> [What is required]
Word for word, set down every line of the entries below from the line with "Open the settings gear in top bar" to the line with "Click the 4 months duration text", including both, and no other line.

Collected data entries
-=-=-=-=-
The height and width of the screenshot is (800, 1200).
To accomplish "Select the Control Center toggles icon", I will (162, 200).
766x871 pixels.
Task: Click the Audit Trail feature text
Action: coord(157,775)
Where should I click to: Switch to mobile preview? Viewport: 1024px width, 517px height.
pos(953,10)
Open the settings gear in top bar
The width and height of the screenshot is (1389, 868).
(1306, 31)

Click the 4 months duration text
-=-=-=-=-
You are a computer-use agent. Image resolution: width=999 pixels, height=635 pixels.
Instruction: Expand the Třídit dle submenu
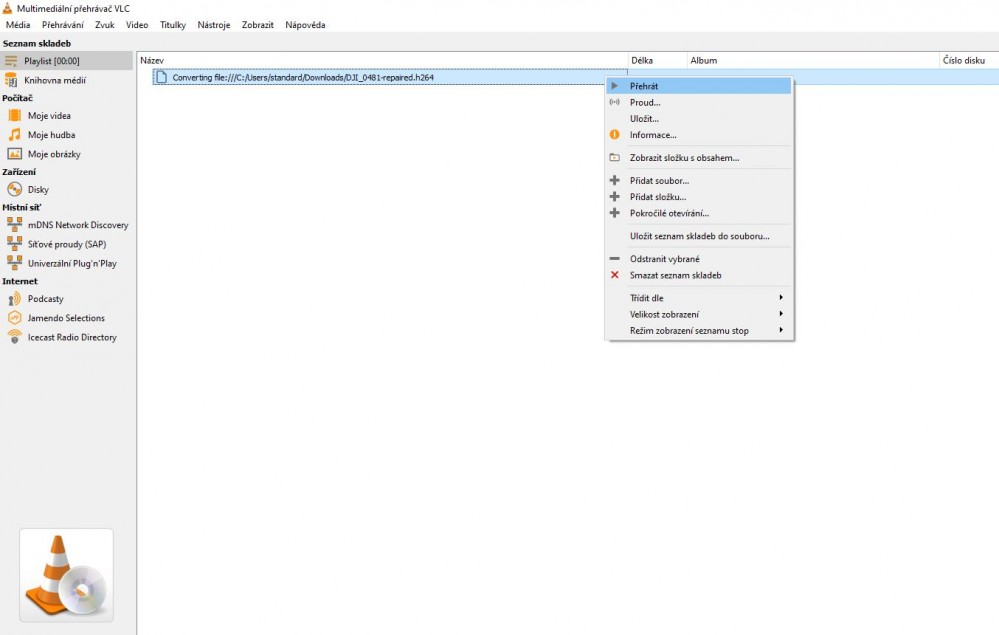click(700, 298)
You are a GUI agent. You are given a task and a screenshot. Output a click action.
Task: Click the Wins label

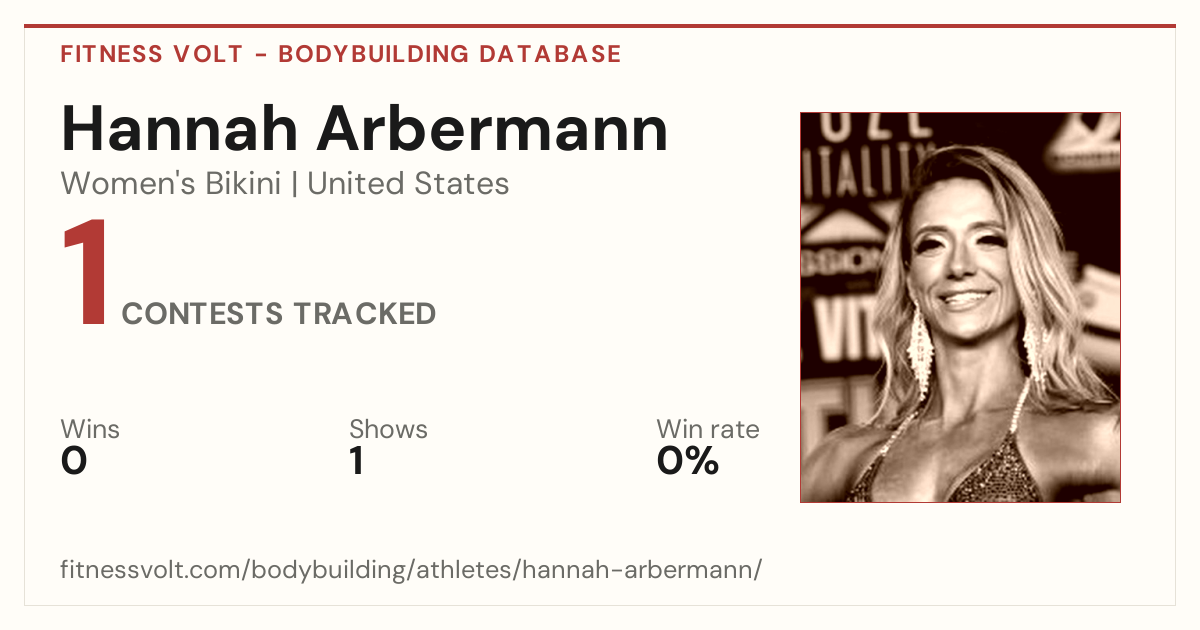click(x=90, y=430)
-=-=-=-=-
> [Exercise output]
Open the settings gear in top bar
The width and height of the screenshot is (1389, 868).
(1306, 31)

Click the 4 months duration text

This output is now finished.